===== DATA UNDER STUDY =====
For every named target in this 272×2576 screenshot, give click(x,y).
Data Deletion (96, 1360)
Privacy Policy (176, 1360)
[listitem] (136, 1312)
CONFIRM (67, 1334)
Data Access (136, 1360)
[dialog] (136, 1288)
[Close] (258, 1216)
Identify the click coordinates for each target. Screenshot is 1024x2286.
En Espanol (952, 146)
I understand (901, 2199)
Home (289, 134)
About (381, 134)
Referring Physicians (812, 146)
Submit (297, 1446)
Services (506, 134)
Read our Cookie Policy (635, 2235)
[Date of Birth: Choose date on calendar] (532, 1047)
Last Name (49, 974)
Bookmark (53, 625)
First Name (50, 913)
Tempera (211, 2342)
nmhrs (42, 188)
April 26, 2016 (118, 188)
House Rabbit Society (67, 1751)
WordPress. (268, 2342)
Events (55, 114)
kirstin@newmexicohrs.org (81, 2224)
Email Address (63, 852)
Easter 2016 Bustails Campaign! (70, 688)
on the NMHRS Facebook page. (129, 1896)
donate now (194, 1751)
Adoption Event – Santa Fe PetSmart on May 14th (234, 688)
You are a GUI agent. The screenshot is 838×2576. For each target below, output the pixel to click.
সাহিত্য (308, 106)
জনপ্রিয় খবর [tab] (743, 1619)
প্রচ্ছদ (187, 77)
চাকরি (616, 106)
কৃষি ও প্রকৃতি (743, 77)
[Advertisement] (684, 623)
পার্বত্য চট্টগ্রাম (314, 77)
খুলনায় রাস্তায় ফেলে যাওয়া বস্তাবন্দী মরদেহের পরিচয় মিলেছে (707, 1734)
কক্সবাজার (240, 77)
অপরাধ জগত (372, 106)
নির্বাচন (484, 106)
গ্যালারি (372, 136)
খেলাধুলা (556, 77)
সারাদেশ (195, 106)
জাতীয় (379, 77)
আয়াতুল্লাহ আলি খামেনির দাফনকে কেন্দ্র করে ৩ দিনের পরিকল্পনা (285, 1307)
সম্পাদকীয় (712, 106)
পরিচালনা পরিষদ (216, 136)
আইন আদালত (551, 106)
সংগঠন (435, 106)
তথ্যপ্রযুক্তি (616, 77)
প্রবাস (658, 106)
=====
Print every line of the records above without a single difference.

For every named target in this 272×2576 screenshot, give click(x,y).
Data Deletion (96, 1360)
Privacy Policy (176, 1360)
[listitem] (136, 1312)
CONFIRM (67, 1334)
Data Access (136, 1360)
[dialog] (136, 1288)
[Close] (258, 1216)
Identify the click coordinates for each target. Screenshot is 1024x2286.
En Espanol (952, 146)
I understand (901, 2199)
Home (289, 134)
About (381, 134)
Referring Physicians (812, 146)
Submit (297, 1446)
Services (506, 134)
Read our Cookie Policy (635, 2235)
[Date of Birth: Choose date on calendar] (532, 1047)
Last Name (49, 974)
Bookmark (53, 625)
First Name (50, 913)
Tempera (211, 2342)
nmhrs (42, 188)
April 26, 2016 (118, 188)
House Rabbit Society (67, 1751)
WordPress. (268, 2342)
Events (55, 114)
kirstin@newmexicohrs.org (81, 2224)
Email Address (63, 852)
Easter 2016 Bustails Campaign! (70, 688)
on the NMHRS Facebook page. (129, 1896)
donate now (194, 1751)
Adoption Event – Santa Fe PetSmart on May 14th (234, 688)
You are a GUI agent. The screenshot is 838×2576. For each target below, output the pixel to click.
সাহিত্য (308, 106)
জনপ্রিয় খবর [tab] (743, 1619)
প্রচ্ছদ (187, 77)
চাকরি (616, 106)
কৃষি ও প্রকৃতি (743, 77)
[Advertisement] (684, 623)
পার্বত্য চট্টগ্রাম (314, 77)
খুলনায় রাস্তায় ফেলে যাওয়া বস্তাবন্দী মরদেহের পরিচয় মিলেছে (707, 1734)
কক্সবাজার (240, 77)
অপরাধ জগত (372, 106)
নির্বাচন (484, 106)
গ্যালারি (372, 136)
খেলাধুলা (556, 77)
সারাদেশ (195, 106)
জাতীয় (379, 77)
আয়াতুল্লাহ আলি খামেনির দাফনকে কেন্দ্র করে ৩ দিনের পরিকল্পনা (285, 1307)
সম্পাদকীয় (712, 106)
পরিচালনা পরিষদ (216, 136)
আইন আদালত (551, 106)
সংগঠন (435, 106)
তথ্যপ্রযুক্তি (616, 77)
প্রবাস (658, 106)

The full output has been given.